The exact techniques used will depend on the specific project picked.  These could include molecular biology (Polymerase chain reaction, DNA gels and Southern blots, protein gels and Western blots, plasmid cloning and protein expression, restriction analysis etc.), cell biology (immunofluorescent analysis of protein distributions, time lapse imaging of live cells and embryos labeled with Green Fluorescent Protein (GFP), digital microscopy, etc.), protein biochemistry (expression and purification from E. coli, isothermal titration calorimetry, immunoprecipitation/ pull down experiments), genomic database searching and sequence analysis, and genetics (both classical and transgenic).
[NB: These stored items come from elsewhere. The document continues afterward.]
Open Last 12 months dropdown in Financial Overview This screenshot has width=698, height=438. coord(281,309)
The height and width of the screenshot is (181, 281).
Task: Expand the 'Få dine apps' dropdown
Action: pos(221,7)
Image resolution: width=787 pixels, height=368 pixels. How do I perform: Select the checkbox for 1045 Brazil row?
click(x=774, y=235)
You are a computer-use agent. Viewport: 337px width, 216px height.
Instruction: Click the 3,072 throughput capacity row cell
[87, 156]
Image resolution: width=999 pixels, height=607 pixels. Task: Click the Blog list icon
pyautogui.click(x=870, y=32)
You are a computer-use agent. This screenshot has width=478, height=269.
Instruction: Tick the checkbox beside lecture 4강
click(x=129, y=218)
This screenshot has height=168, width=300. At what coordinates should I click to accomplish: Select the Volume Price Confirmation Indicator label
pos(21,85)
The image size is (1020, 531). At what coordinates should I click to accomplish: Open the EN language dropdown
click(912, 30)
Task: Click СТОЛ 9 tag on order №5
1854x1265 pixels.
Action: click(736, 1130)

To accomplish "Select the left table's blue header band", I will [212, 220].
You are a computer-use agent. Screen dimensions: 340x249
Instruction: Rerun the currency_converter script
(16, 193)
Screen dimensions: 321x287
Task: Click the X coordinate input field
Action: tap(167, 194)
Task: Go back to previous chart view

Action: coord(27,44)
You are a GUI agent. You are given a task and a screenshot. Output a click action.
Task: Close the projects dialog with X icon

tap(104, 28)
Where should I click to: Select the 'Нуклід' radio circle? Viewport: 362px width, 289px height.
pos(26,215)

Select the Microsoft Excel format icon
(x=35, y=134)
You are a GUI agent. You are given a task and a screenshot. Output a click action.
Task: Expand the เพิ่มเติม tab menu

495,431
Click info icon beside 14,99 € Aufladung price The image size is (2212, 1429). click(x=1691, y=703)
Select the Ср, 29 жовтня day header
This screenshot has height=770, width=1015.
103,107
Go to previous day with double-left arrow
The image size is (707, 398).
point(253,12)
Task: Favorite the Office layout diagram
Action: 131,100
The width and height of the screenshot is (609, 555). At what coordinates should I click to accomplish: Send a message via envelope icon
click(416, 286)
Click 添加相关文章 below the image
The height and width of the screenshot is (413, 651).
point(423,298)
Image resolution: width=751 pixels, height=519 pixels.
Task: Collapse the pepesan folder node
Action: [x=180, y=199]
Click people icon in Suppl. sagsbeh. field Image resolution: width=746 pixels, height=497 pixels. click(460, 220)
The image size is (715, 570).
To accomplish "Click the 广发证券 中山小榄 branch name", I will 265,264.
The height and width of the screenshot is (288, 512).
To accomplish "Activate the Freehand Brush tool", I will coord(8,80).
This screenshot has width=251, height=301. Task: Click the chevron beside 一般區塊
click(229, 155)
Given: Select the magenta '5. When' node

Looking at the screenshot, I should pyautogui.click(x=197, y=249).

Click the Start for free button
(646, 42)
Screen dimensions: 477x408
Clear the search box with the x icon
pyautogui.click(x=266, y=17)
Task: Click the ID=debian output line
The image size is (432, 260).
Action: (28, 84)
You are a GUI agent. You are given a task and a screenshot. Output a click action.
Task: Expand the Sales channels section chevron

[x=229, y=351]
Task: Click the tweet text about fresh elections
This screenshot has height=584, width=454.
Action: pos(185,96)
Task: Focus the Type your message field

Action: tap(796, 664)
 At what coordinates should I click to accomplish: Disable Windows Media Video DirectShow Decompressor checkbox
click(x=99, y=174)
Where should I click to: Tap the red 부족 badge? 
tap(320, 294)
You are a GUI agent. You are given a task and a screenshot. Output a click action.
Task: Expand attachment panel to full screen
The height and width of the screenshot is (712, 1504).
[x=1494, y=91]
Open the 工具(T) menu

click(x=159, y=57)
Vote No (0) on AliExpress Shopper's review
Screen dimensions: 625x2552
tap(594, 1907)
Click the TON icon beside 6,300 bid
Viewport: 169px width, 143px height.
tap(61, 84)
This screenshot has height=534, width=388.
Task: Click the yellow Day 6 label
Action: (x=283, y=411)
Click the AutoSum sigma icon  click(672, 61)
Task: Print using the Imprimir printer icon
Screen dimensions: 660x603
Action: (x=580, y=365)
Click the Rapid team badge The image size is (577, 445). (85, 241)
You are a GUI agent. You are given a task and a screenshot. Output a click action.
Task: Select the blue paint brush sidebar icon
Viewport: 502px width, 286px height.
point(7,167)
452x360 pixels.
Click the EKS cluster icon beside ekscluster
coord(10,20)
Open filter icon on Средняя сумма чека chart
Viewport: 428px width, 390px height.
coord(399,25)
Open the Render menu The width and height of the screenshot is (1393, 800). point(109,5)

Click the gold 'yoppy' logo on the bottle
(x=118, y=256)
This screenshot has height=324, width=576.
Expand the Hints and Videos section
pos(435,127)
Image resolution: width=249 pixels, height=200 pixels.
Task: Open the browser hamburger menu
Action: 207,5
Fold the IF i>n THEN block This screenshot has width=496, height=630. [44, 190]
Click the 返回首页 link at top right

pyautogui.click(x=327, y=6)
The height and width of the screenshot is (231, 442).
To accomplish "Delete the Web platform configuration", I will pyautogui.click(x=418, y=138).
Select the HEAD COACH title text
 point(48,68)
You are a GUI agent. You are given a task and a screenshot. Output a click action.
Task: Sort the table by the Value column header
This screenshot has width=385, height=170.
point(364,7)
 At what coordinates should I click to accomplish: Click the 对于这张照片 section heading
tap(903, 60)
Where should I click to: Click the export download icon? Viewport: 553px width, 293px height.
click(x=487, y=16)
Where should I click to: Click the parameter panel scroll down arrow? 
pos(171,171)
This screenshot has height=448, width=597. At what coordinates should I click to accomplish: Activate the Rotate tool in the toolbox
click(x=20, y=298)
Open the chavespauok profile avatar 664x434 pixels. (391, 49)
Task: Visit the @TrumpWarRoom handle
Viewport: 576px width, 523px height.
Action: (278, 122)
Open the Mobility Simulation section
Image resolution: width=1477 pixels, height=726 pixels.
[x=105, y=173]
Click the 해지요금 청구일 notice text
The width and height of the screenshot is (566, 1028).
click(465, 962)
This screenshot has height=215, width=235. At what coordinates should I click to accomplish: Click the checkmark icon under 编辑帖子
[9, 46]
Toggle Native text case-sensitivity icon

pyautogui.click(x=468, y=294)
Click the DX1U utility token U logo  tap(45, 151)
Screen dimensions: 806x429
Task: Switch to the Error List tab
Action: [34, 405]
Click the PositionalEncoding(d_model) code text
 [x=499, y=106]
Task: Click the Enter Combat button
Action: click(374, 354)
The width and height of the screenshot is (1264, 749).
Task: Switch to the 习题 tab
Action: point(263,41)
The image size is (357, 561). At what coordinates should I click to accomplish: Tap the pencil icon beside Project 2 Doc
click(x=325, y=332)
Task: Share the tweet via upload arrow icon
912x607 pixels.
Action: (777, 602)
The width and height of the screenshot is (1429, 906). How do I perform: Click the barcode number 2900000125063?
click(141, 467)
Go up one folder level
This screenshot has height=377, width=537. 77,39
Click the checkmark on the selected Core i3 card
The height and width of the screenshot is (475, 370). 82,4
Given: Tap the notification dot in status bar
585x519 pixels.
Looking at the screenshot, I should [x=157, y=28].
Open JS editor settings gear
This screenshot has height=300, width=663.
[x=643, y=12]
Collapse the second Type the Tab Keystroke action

Minimum Science GPA  3.3.  Majors: BIOL, BMB, MICRB.  Expectations /Requirements: highly motivated, freshmen sophomores or juniors with an interest in a long-term relationship with lab (i.e., several semesters, interest in doing summer research); 2-3 credits (10-15 hours/week).  Honors thesis projects available.  Biol 230 or BMB/MICRB 251/252 an advantage.

Dr. Ruobo Zhou´s research aims to develop and apply novel fluorescence imaging-based techniques to understand the compartmentalization and spatiotemporal organization of protein-protein and protein-RNA interactions that drive critical biological processes involved in basic cell functions and human diseases (e.g., neurodegenerative diseases and cancer), and to investigate the origin, structure, and function of these subcellular compartments and molecular organizations and how they collectively respond to changing conditions during growth, development, and disease at the molecular, cellular, and tissue levels. The techniques that Dr.Zhou´s lab develops and applies to study these disease-related biosystems range from single-molecule detection techniques and highly multiplexed super-resolution fluorescence nanoscopy (e.g., Stochastic Optical Reconstruction Microscopy (STORM)) to “omics” approaches such as mass spectrometry-based proteomic analysis and transcriptome-scale RNA imaging (e.g., Multiplexed Error-Robust Fluorescence In Situ Hybridization (MERFISH)). Specifically, Dr. Zhou´s research has been focused on three biosystems to illustrate the dynamics and organizations of biomolecular interactions involved in the protein and/or RNA clusters/aggregates in both normal and pathologic conditions: 1) Functional clustering of signaling proteins at the plasma membrane and membrane contact sites in neuronal cells and in T-cells; 2) Cytoplasmic signaling protein aggregation in cancer and protein/RNA aggregation in neurodegenerative diseases; 3) Mapping the genome-wide translation and RNA degradation activities in whole animal organs.


The candidates should be highly motivated. The students who either have basic knowledge in cell/molecular biology or have some basic programming/data analysis skills are preferred.